Luhansk People's Republic–Russia relations
- Luhansk People's Republic: Russia

= Luhansk People's Republic–Russia relations =

Presidential Decree No. 72, dated 21 February 2022, recognizing the independence of the Luhansk People's Republic

Luhansk People's Republic–Russia relations were bilateral relations between Russia and the Luhansk People's Republic (LPR). The LPR was widely internationally unrecognized as a sovereign state. Most of the international community regarded the claimed independent LPR as a Russian military occupation of the portion of Ukraine's Luhansk Oblast they controlled.

Shortly before invading Ukraine, Russia recognized the LPR and Donetsk People's Republic (DPR), another claimed independent but internationally unrecognized breakaway state, also signing treaties of friendship and mutual assistance with them. On 24 February 2022, Russia invaded Ukraine. As the invasion began, Putin gave a speech outlining that the LPR and DPR had requested military assistance, falsely claiming the regions had been facing genocide for eight years, and that under the terms of the treaties and Article 51 of the United Nations Charter, he was authorizing a "special military operation" in Ukraine.

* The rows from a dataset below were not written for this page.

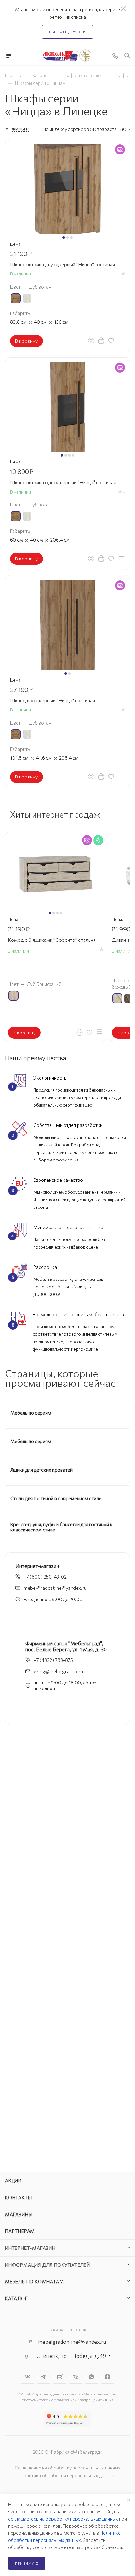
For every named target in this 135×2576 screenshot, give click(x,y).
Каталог (16, 2298)
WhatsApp (91, 2377)
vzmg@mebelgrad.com (58, 1671)
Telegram (43, 2377)
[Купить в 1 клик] (101, 340)
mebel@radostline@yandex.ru (55, 1588)
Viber (75, 2377)
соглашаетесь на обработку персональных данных (63, 2518)
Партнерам (20, 2231)
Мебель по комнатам (34, 2281)
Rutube (59, 2377)
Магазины (18, 2214)
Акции (13, 2180)
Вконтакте (27, 2377)
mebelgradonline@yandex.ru (72, 2341)
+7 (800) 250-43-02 (45, 1576)
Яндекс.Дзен (107, 2377)
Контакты (18, 2197)
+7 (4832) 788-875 (53, 1660)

The LPR willingly acceded to annexation by Russia on 30 September 2022, following an illegitimate referendum. The annexation is widely internationally unrecognized, with the majority of the international community still considering the territory of the LPR as part of Ukraine. From April 2014 to September 2022, the LPR portrayed itself as an independent state, and it was widely regarded as a puppet state of Russia by the international community.

== Background ==

The Luhansk People's Republic was proclaimed in April 2014, declaring independence from Ukraine. It was proclaimed in the territory of Ukraine's Luhansk Oblast, in the Donbas region. The LPR separated from Ukraine through military force, with assistance from Russia.

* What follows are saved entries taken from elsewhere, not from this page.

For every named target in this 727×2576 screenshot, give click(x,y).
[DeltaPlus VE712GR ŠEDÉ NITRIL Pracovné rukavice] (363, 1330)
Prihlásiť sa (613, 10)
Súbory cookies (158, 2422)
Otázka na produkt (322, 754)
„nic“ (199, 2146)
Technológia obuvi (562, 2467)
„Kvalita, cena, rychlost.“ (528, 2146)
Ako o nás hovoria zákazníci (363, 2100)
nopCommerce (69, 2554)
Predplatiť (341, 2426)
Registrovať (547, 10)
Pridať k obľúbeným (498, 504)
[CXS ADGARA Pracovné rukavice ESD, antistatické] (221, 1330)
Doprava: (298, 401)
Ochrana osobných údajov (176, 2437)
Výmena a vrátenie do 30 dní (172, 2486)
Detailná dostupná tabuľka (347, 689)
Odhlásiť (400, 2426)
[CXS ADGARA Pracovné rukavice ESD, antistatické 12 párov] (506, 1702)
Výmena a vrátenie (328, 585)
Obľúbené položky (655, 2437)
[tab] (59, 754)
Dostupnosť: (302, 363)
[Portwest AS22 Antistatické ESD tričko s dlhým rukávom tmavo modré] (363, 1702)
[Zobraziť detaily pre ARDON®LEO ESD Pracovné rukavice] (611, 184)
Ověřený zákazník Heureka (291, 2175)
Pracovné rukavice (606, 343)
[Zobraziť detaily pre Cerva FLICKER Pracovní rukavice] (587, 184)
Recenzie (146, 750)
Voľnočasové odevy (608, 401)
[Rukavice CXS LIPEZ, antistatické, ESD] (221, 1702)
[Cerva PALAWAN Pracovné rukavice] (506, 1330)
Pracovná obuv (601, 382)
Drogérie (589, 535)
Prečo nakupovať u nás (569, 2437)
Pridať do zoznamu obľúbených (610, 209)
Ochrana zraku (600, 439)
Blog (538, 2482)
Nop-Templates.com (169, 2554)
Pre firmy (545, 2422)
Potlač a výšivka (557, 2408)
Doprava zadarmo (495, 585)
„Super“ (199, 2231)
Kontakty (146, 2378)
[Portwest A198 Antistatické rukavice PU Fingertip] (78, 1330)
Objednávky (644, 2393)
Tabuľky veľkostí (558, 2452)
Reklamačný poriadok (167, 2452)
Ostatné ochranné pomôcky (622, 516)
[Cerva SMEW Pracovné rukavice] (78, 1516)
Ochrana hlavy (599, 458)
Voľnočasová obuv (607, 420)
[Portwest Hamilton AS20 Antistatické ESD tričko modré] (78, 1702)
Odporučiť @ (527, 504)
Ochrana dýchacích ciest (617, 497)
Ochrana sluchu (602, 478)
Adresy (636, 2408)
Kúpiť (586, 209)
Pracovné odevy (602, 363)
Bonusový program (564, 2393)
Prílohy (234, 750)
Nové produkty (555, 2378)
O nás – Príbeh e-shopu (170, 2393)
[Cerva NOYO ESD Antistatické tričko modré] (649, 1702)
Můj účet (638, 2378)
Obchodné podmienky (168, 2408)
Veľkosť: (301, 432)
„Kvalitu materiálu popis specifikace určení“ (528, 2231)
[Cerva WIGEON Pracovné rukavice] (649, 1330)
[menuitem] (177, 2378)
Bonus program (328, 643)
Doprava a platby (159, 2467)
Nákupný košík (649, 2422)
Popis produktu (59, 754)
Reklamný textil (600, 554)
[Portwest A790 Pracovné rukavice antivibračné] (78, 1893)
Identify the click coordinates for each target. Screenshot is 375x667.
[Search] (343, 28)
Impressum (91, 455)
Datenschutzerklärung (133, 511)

A referendum was held by the newly declared LPR authorities, asking citizens of Luhansk Oblast to agree or disagree to the creation of the new republic. The referendum was deemed illegal by the Ukrainian government and by most governments in Europe, except for Russia.

The Donetsk People's Republic was created in a similar manner in the neighbouring Donetsk Oblast in Ukraine in April 2014. Meanwhile, in February–March 2014, Russia annexed Crimea in southern Ukraine, following a declaration of independence by the "Republic of Crimea".

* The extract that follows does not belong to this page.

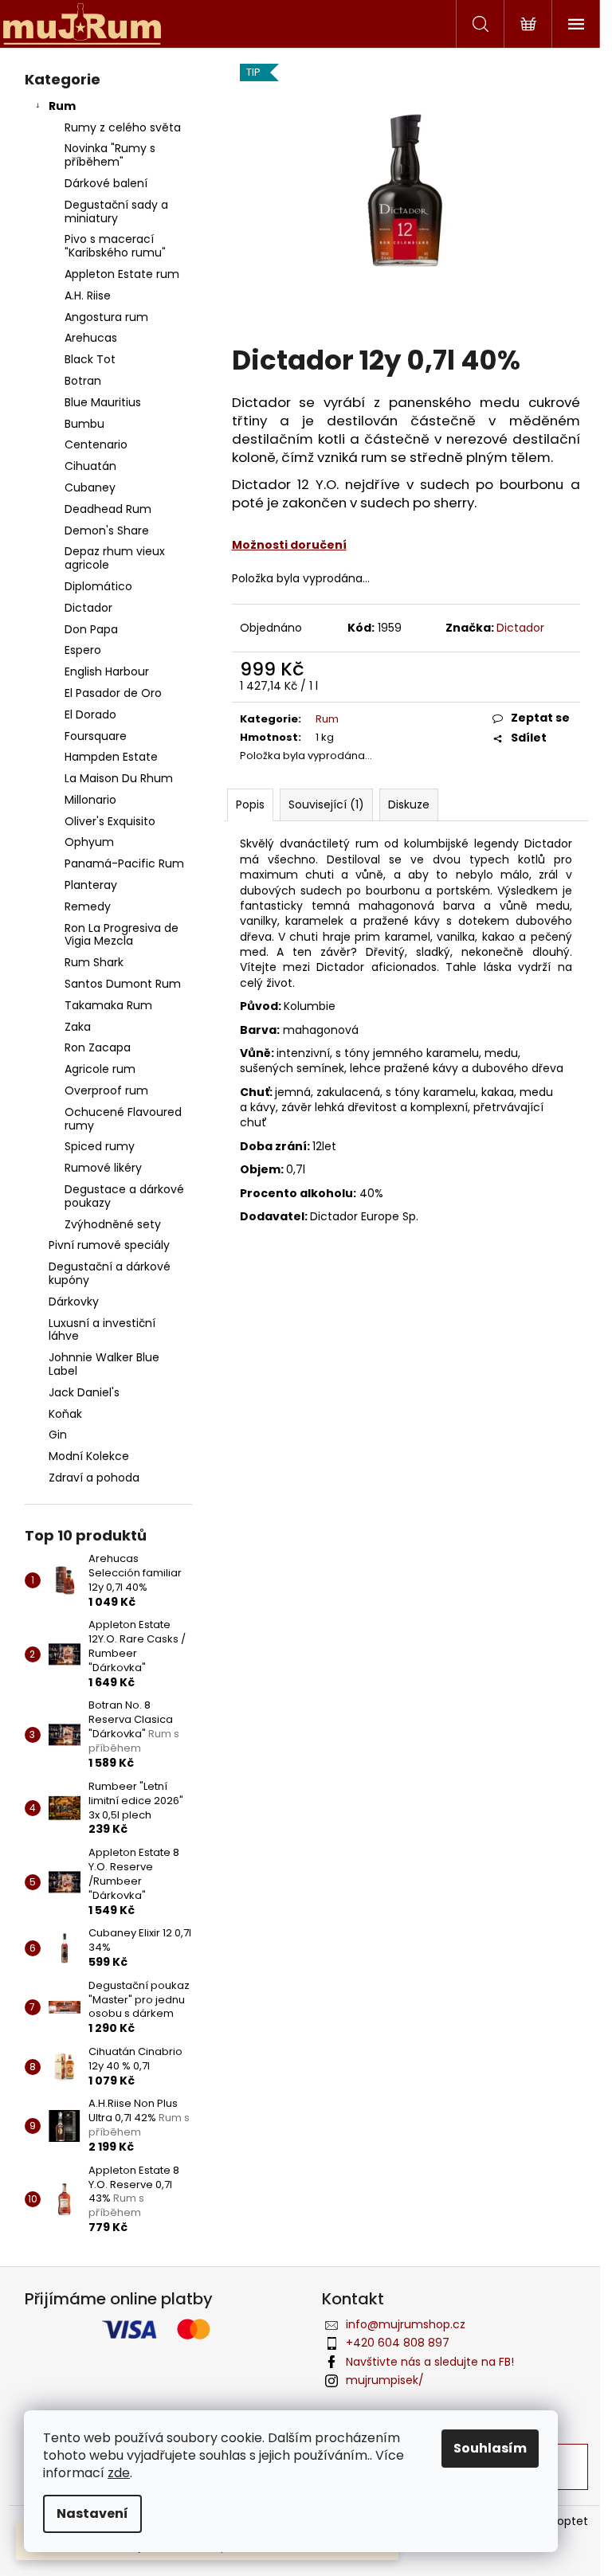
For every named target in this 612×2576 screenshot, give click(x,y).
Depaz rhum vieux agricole (115, 558)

== LPR–Russia relations ==

=== Unofficial relations (2014–2022) ===
Documents issued by the Donetsk and Luhansk People's Republics have been valid in Russia since 2017. This allowed residents to work, travel, or study in Russia. The head of state, Leonid Pasechnik made a deal with Russia to evacuate citizens to southern parts of Russia.

Ever since Russia has been establishing diplomatic relations with the LPR. Both sides have signed a treaty of friendship, cooperation, military aid and assistance. Russia has given out more than 600,000 Russian passports to the citizens of the republics and has backed the rebels with guns and artillery. Russia also recognizes the Ukrainian-controlled areas as part of the rebels. Russia has also ordered troops to serve as peacekeepers in the separatist-held regions of the Donbas. The LPR was described as a puppet state of Russia, despite Russia not officially recognizing it.

=== Official relations (21 February 2022–30 September 2022) ===
Russia officially recognised the Luhansk People's Republic on February 21, 2022.

On March 27, 2022, the head of LPR Leonid Pasechnik announced plans to hold a referendum on joining Russian Federation.

In late September 2022, Russia held illegitimate annexation referendums on the Ukrainian territory it occupied, including Luhansk. On 30 September 2022 Russia formally annexed the LPR, along with the Donetsk People's Republic, Kherson Oblast and Zaporizhzhia Oblast, with undefined borders. The LPR and DPR were recognised as republics of Russia and now consider themselves formally part of Russia. The international community overwhelmingly rejected the referendums and annexation, with a UN General Assembly resolution condemning them and reaffirming that all four annexed regions remain the sovereign territory of Ukraine passed with 143 in favour, 35 abstaining, and 5 opposed.